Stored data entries

####

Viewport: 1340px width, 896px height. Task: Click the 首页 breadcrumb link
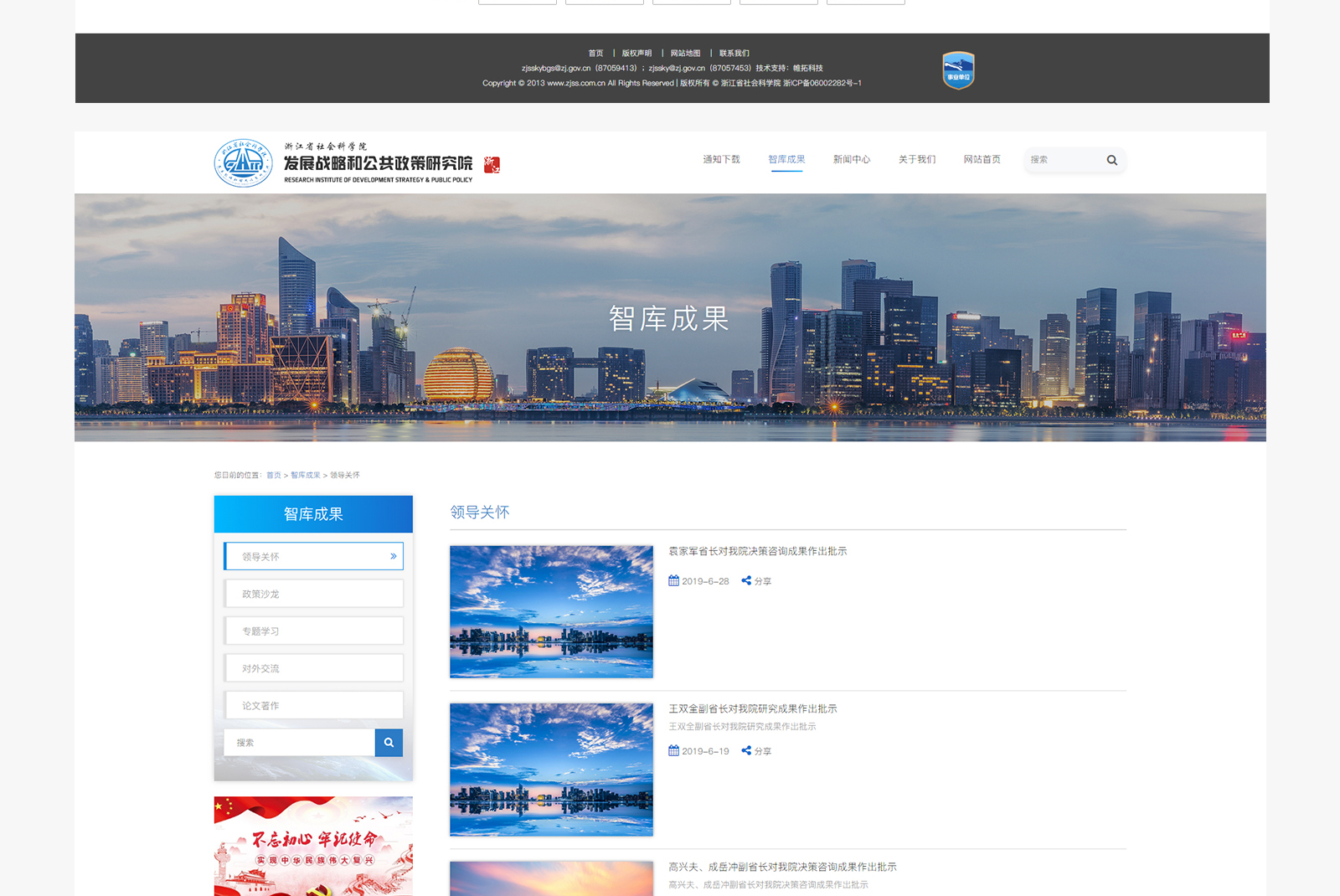(x=273, y=476)
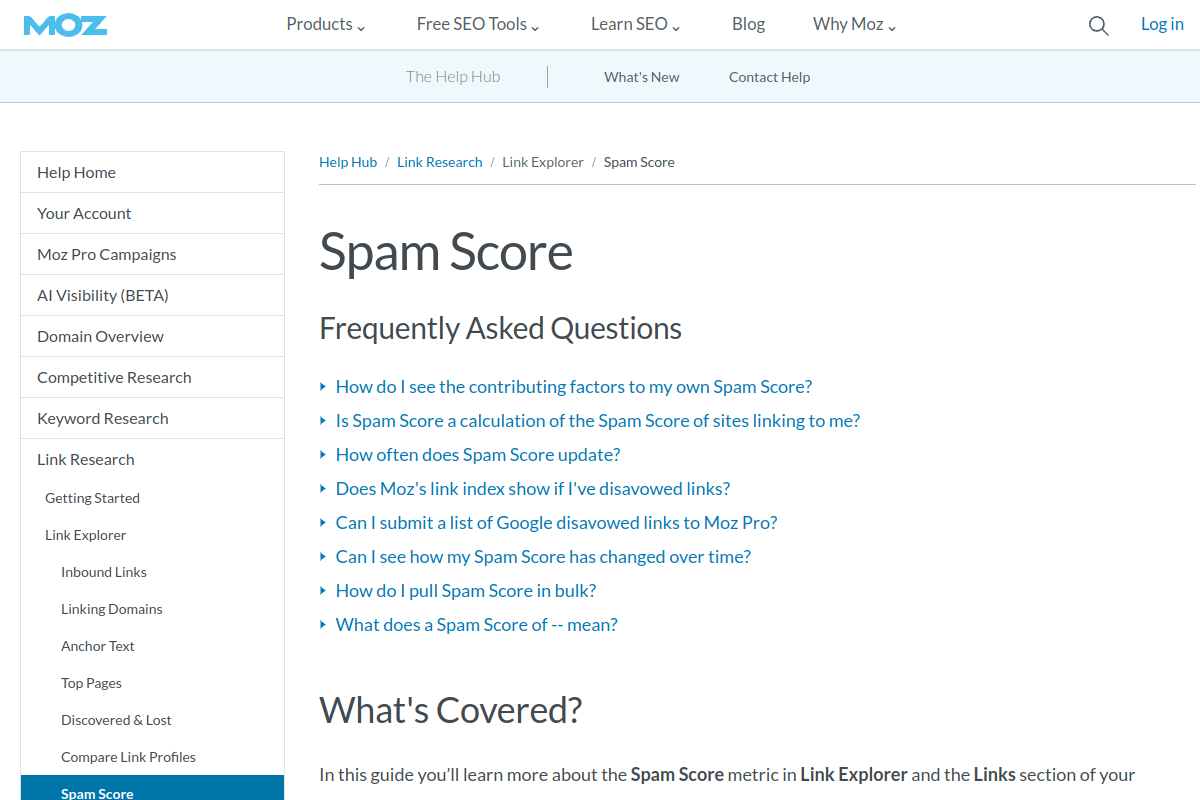
Task: Open 'Does Moz's link index show if I've disavowed links?'
Action: [532, 488]
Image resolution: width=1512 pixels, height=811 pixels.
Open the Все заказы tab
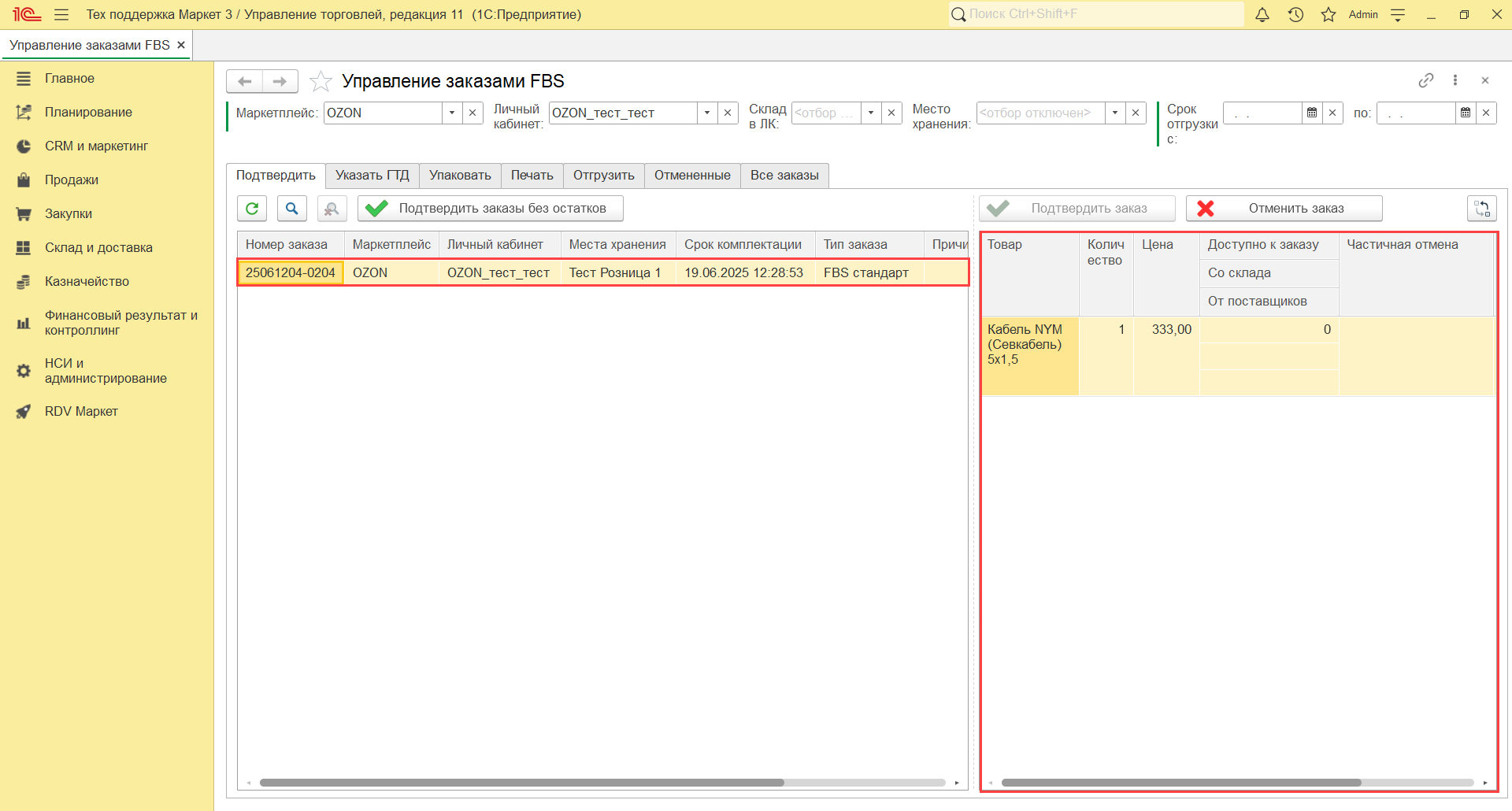[784, 175]
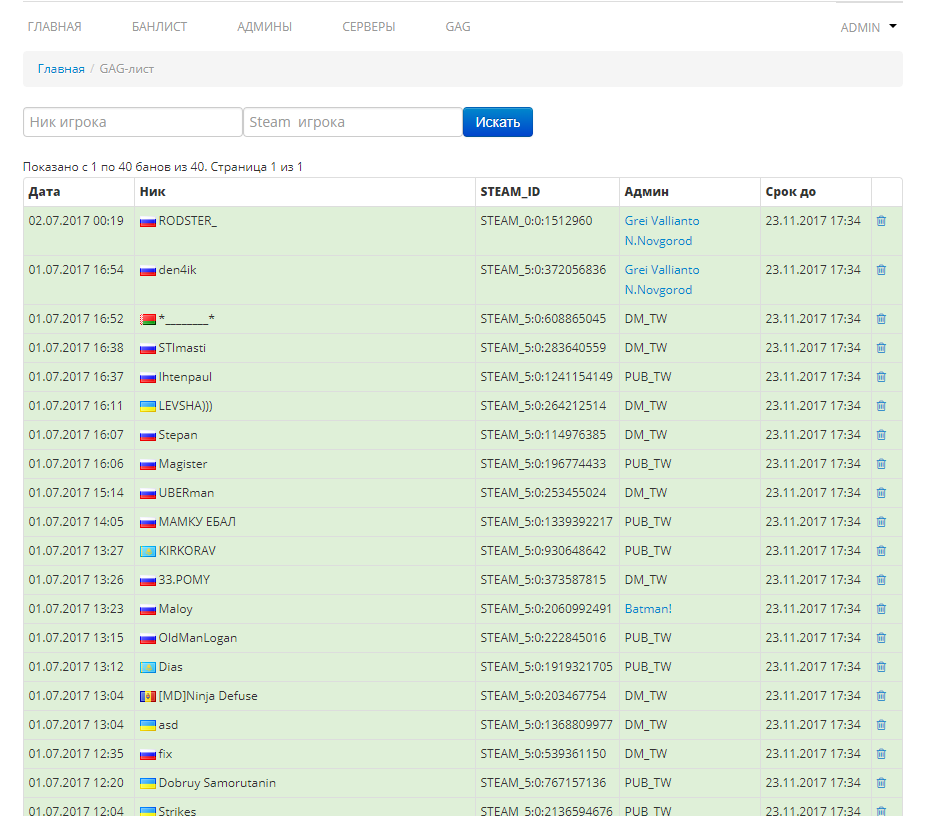Remove the Maloy row via trash icon
The height and width of the screenshot is (816, 952).
click(881, 609)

####

◆ **Exercise**
Return every entry word for word, but drop any pictures.

◆ **Exercise solution**
Viewport: 1340px width, 896px height. Task: Click the 首页 breadcrumb link
(x=273, y=476)
Task: Open 'Does Moz's link index show if I've disavowed links?'
Action: [532, 488]
Image resolution: width=1512 pixels, height=811 pixels.
Open the Все заказы tab
[784, 175]
Remove the Maloy row via trash icon
The height and width of the screenshot is (816, 952).
click(881, 609)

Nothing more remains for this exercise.